Lenkom celebrates a milestone this year, marking the 130th anniversary of the poet’s birth with a bold, imaginative stage project titled Mayakovsky. In this production, the performer Alexei Frandetti leads the audience through a live experience that blends the energy of contemporary theater with the lyrical and biographical richness of Vladimir Mayakovsky’s life. The music and lyrics come from the renowned rapper Basta, whose real name is Vasily Vakulenko. This collaboration promises a bridge between classic literary heritage and modern urban sound, a fusion that critics describe as a musical meeting point between past and present. A notable theatre publication covered the premiere plans, underscoring the distinctive approach of the show.
Frandetti remarked that Vasily Vakulenko’s artistry mirrors Mayakovsky’s own creative vigor. He described the collaboration as a natural alignment where Basta’s musical voice and Mayakovsky’s poetic sensibility meet. The performer suggested that Vakulenko brings a writerly insight to the stage, one that amplifies the timeless resonance of Mayakovsky while pushing the form in new directions. This synergy, according to Frandetti, creates a temporary but powerful bridge that helps audiences experience Mayakovsky in a living, breathing context. The work is positioned as more than a concert or a biopic; it is a musical interpretation that invites reflection on Mayakovsky’s influence and the continuing relevance of his words in modern culture.

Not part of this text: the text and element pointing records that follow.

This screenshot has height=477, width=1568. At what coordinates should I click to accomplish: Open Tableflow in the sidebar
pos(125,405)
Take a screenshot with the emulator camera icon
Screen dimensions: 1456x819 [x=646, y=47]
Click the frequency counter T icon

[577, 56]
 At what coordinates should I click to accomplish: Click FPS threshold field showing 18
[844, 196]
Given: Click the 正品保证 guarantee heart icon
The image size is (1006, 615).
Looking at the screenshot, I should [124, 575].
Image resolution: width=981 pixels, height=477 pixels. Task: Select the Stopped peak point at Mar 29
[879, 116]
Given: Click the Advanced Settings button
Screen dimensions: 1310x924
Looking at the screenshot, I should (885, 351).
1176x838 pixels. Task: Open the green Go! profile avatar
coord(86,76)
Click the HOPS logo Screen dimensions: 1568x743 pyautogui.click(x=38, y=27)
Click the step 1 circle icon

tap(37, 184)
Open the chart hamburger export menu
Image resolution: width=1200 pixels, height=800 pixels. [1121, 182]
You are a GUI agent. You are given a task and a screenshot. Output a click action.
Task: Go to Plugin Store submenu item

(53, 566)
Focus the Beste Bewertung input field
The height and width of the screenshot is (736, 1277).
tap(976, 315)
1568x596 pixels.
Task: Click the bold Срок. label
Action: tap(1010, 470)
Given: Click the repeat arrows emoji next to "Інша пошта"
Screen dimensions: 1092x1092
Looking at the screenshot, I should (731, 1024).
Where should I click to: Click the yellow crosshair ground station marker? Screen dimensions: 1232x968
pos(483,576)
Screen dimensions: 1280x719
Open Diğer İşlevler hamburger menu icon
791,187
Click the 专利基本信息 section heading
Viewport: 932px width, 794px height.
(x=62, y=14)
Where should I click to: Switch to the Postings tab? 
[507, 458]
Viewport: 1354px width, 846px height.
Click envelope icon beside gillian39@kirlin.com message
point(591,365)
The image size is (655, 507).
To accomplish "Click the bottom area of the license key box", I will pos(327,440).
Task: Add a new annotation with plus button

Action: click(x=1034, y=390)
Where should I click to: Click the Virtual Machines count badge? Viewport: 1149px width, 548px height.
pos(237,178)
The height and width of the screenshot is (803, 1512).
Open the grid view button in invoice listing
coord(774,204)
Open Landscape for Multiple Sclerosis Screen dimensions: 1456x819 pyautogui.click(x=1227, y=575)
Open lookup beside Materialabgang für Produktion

The production is described as a musical drama built around Mayakovsky’s life stories. The creative team emphasizes that the poetry and the poet’s biography serve as the foundation for a fresh stage language and a new dramatic genre. By weaving personal episodes from Mayakovsky’s biography with his verse, the show seeks to give audiences an immersive sense of the poet as a dynamic, restless artist whose ideas still spark conversations about art, society, and the role of the poet in public life. The result is presented as an original synthesis that blends narrative, lyric intensity, and musical orchestration to illuminate Mayakovsky’s era through a contemporary lens.
Vakulenko explained that his fascination with Mayakovsky began after his involvement in a documentary about the poet. This entry into Mayakovsky’s world offered a chance to study the poet’s language, rhythm, and courage, and those elements found their way into the music and the performance. For Vakulenko, the Mayakovsky project represents a significant milestone, a moment where a legendary stage environment and a culturally rich project intersect. The musician described Lenkom as a legendary venue whose atmosphere enhances the sense of discovery and spontaneity that characterizes the show. The production team, he noted, leans into the poet’s appetite for creativity, his fearless experimentation, and his generous spirit toward listeners and readers alike, all of which fuel the show’s emotional intensity and artistic ambition.
The preview screenings are scheduled for July 19, 20, and 21, inviting audiences to experience the evolving concept ahead of a broader run. These early performances are framed as critical opportunities to gauge response and refine the integration of live music, spoken word, and biographical narrative. Viewers can expect a performance that feels like a cross between a concert, a dramatic portrait, and a literary homage—an encounter designed to reintroduce Mayakovsky to a modern audience without sacrificing the poet’s essential voice and turning points in his life. The production team has emphasized pacing and energy, planning the musical drama as a sequence of vivid vignettes that connect the poet’s inner life with social and historical moments that shaped his work.
The news about the concert circuit in Nizhny Novgorod adds a contrasting note to the cultural calendar. A previously announced Big Baby Band concert there has been canceled, a reminder that live entertainment schedules are dynamic and dependent on a range of factors. The Lenkom Mayakovsky project remains a centerpiece, drawing attention for its cross-genre, cross-era approach and for the collaboration between a storied theatre, a cutting-edge musician, and a literary icon whose words continue to spark curiosity and conversation among audiences in Russia and beyond. The public and critics alike will be watching how this ambitious concept translates on stage, and what it might reveal about Mayakovsky’s enduring appeal in the 21st century.